Earlier in his life we meet Shepherd, still a schoolboy, with his American father. In Washington DC he encounters a "most amazing spectacle: a city of tents and shacks... like a Mexican village of the very poorest kind set down in the middle of Washington". American veterans of the Great War, the so-called Bonus Army, are trying to get their promised veteran’s bonus of $500 and have come to put their case to President Hoover himself. But tanks and cavalry are brought in to disperse the protest – Patton’s and MacArthur’s troops charge the crowd, "leaning down from the waist, on their horses, flailing their sabre blades against whatever was below them. Against people". The protesters are dismissed as Communists and common criminals by the press, again playing its part in vilifying dissent and dissenters. This shameful episode in US history is little known, and may well be unknown even to many American readers of the book.
In the third and final element of the witch hunt, Shepherd, by the late 1940s a popular novelist, is called before the House Committee on Un-American Activities. He says of his own politics: "I spent almost all my life putting food on other people’s plates. So you could say, my sentiments lodge in the proletarian quarter. The workers’ control of industry strikes me as a decent idea". He sees no reason to compromise his principles or his friends, and remains loyal to the memory of Trotsky.
Barbara Kingsolver is clear that she sees literature as a powerful political tool – this book is her response to the press paranoia aroused by anything seen as un-American – workers fighting for their rights, colonial people’s struggle against imperialism, or people simply questioning the ‘war on terror’. She compares the press to the howler monkeys which frighten Shepherd as a young child: "one howls and the others pass it on".

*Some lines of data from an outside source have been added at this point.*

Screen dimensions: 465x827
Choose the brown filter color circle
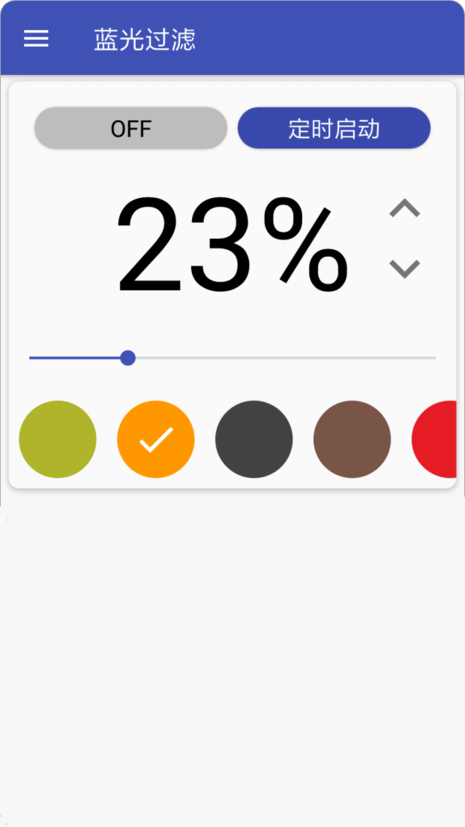click(x=352, y=439)
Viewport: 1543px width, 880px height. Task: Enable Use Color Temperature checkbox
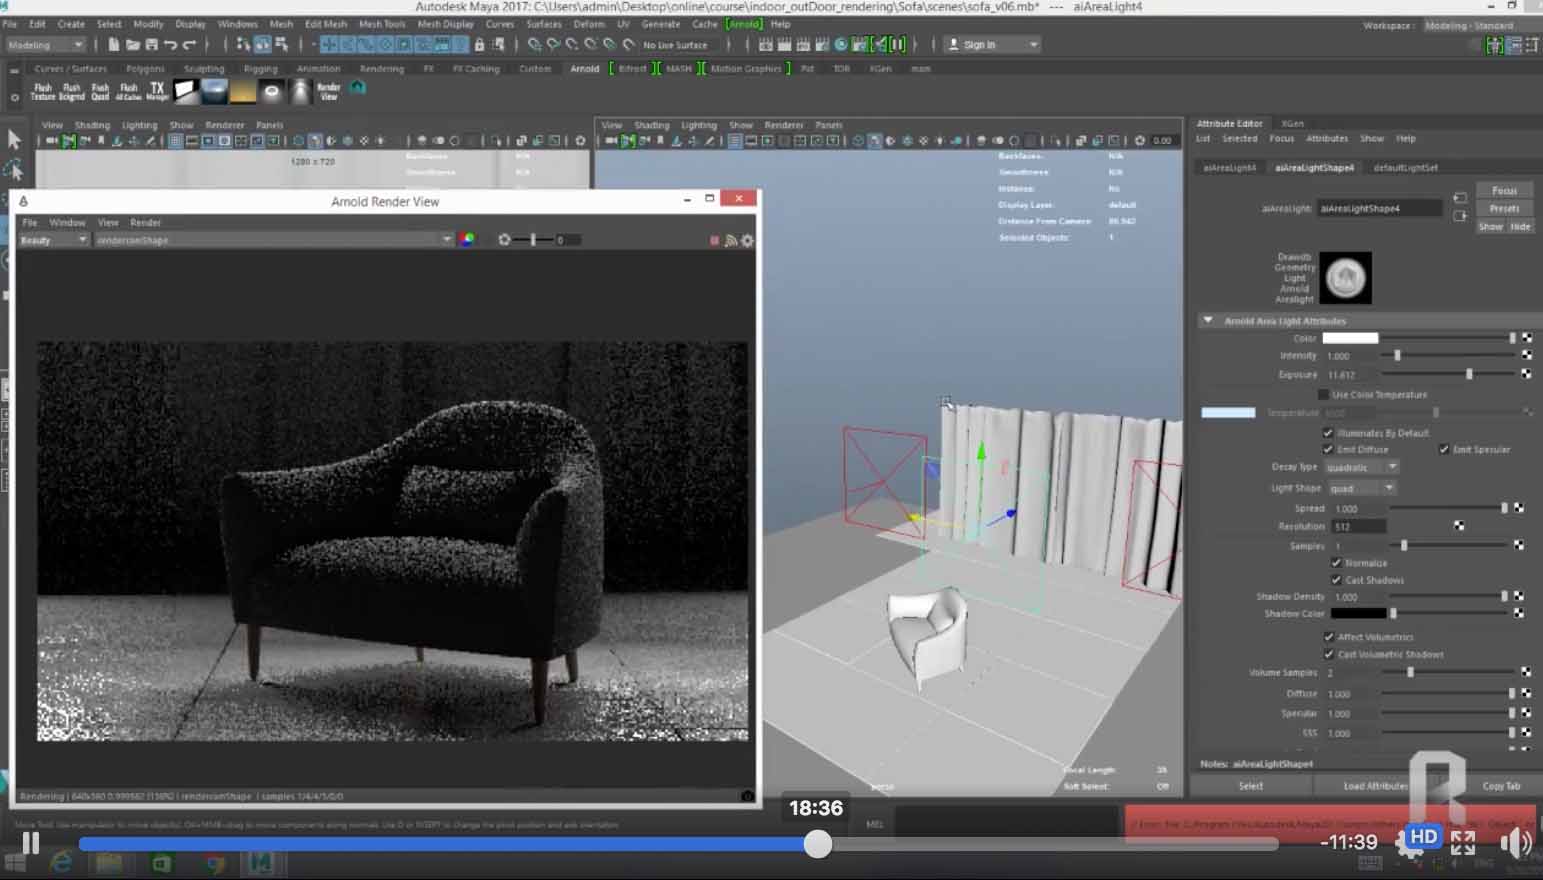coord(1323,395)
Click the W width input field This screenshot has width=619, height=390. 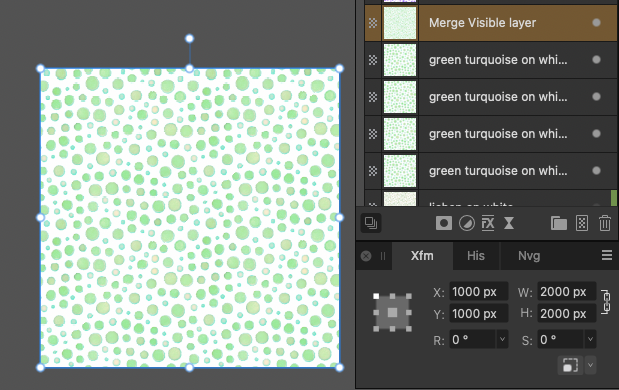click(x=566, y=292)
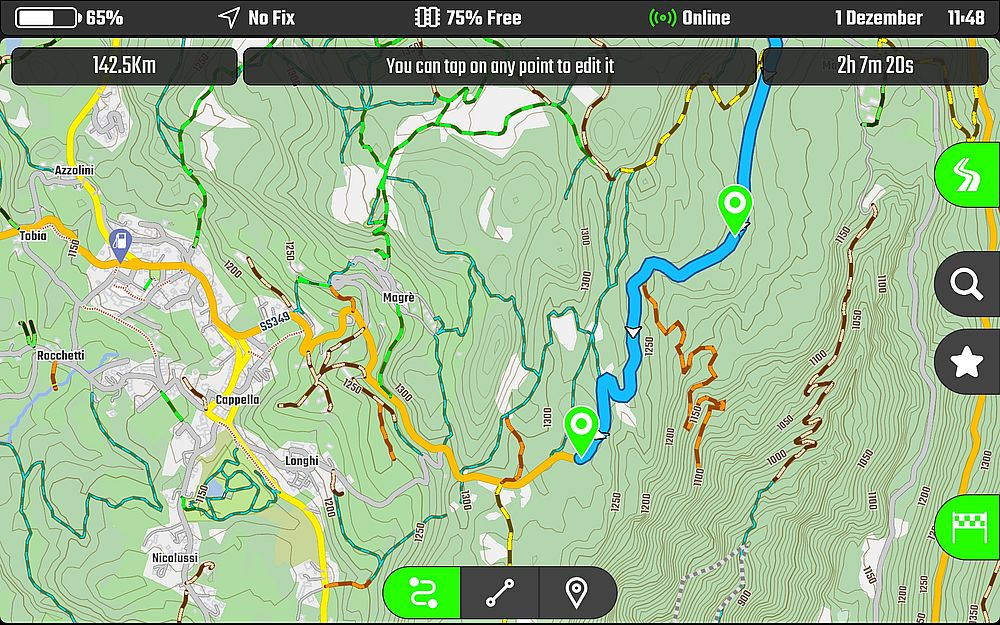Tap the lower green waypoint pin

coord(582,431)
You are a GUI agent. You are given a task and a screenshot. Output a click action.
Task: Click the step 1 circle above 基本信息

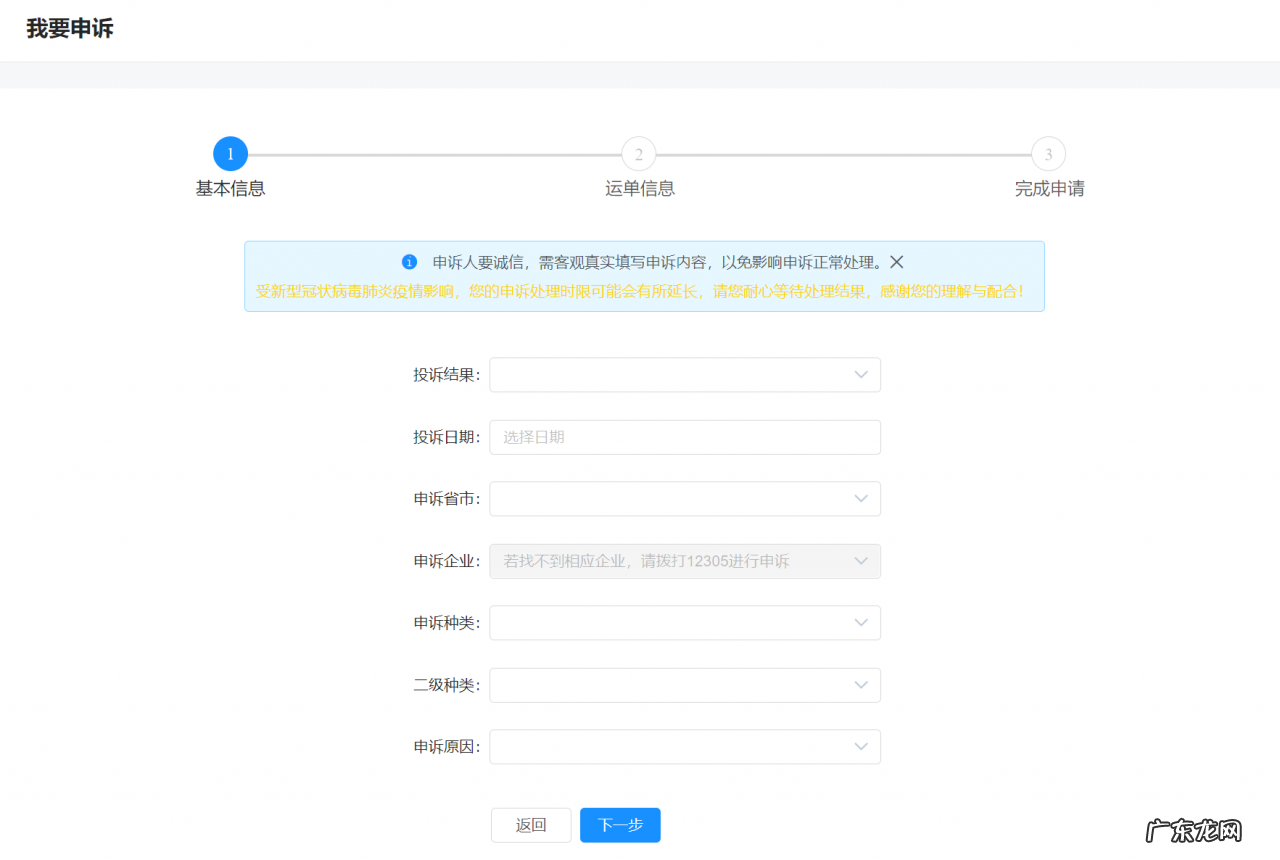[x=230, y=153]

Her reputation, with the added cachet of the 2010 Orange Prize, will guarantee this novel a massive and widespread readership. This will surely help spread the name of Leon Trotsky, the facts of his life and death, and at least the basics of his ideas, to people around the world who know no more than his name, if that. Asked why she included him in the book, Kingsolver has described Trotsky as "an erased person" and said she wanted to nail some of the lies and misconceptions about him. For that, as well as for a great story and a thought-provoking book, she is to be applauded.